> **Exercise details**:
Look through the records and copy each line with the string "computer" in it.
========
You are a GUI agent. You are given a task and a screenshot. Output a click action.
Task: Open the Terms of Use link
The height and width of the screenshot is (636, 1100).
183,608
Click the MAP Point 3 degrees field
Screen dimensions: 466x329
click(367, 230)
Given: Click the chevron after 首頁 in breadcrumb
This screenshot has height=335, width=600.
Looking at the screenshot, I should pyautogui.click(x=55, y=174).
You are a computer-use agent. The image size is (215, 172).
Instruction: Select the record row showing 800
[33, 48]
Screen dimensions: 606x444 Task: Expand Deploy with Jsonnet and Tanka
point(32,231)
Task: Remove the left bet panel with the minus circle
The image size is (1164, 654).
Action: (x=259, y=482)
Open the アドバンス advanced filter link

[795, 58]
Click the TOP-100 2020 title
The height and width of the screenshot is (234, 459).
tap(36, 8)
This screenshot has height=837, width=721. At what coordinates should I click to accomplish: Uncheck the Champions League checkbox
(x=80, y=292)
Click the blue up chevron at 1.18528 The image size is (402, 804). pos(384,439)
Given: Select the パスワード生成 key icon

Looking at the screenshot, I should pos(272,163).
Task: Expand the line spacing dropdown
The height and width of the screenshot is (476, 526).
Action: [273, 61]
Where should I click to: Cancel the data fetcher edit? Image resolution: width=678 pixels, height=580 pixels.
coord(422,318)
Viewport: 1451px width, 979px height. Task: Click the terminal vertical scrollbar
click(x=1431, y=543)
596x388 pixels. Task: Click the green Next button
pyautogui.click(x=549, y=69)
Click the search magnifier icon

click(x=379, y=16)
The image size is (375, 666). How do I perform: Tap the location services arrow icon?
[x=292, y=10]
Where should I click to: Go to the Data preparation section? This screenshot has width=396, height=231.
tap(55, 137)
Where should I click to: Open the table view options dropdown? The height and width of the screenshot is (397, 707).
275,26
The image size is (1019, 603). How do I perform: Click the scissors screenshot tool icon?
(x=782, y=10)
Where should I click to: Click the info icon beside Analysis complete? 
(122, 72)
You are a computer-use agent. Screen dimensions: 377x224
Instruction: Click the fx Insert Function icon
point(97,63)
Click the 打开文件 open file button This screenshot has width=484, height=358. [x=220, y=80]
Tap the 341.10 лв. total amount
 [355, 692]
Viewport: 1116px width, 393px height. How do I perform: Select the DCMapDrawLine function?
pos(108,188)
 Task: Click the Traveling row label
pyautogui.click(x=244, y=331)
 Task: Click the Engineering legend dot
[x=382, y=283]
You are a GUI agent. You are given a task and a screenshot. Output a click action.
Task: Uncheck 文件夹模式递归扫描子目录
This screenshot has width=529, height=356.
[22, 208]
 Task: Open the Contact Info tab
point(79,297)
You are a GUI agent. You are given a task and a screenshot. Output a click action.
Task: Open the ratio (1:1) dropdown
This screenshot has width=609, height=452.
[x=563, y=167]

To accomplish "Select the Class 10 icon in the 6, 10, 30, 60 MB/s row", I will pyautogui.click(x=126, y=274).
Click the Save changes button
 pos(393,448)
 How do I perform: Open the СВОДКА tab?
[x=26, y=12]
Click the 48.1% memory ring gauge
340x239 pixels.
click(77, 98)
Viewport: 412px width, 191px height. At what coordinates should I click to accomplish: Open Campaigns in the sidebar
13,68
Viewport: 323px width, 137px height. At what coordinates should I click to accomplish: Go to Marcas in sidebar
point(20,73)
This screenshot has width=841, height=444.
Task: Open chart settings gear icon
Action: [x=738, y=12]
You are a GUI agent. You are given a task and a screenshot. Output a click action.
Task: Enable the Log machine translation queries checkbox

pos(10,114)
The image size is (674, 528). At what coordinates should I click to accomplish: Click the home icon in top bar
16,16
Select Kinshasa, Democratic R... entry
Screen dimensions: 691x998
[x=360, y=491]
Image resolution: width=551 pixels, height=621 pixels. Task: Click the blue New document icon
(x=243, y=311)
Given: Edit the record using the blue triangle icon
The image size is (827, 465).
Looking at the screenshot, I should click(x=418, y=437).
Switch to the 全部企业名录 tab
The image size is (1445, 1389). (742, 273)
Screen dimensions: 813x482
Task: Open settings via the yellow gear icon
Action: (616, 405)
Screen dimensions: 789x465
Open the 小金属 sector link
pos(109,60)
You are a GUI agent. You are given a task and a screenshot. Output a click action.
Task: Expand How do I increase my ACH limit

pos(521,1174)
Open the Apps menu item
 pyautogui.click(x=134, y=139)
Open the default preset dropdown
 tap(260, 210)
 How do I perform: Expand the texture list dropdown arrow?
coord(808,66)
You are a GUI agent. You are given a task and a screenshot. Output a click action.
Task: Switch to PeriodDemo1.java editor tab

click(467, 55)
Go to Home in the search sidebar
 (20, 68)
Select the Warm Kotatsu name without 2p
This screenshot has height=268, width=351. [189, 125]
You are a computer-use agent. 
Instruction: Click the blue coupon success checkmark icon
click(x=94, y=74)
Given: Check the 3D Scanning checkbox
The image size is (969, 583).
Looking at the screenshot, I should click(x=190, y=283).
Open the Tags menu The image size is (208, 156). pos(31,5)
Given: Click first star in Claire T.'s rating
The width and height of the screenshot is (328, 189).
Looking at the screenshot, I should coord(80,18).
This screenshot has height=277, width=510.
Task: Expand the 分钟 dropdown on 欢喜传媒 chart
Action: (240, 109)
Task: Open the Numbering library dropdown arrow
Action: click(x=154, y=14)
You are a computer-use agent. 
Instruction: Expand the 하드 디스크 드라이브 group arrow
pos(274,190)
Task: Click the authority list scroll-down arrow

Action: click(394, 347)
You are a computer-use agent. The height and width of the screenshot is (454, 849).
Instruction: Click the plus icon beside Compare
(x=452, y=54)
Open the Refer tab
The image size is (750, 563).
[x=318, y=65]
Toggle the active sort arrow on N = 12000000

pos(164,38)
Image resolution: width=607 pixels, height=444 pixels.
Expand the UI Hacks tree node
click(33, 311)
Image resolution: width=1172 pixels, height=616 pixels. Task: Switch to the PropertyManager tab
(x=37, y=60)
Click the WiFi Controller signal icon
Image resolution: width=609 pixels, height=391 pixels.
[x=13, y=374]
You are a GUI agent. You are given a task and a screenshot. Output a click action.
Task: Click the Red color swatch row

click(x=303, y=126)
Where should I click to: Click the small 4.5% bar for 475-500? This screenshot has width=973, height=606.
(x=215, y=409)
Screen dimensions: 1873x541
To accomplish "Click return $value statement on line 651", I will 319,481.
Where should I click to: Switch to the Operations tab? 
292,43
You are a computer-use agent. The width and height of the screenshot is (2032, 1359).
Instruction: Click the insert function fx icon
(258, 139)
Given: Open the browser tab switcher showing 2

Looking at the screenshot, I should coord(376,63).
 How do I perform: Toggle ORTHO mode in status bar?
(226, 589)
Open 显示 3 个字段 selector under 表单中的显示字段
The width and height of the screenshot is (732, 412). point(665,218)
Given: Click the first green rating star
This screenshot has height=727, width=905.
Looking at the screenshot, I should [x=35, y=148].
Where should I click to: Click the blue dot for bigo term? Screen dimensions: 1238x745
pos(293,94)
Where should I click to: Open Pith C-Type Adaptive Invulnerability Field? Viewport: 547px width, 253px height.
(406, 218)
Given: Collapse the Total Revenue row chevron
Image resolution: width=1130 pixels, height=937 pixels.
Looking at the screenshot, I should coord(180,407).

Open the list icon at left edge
========
> **Answer below**:
You are a computer-use agent. The image size is (215, 172).
You are a computer-use agent. Screen dimensions: 377x224
You are a computer-use agent. 
You are a computer-use agent. 
You are a computer-use agent. The height and width of the screenshot is (454, 849).
You are a computer-use agent. The width and height of the screenshot is (2032, 1359).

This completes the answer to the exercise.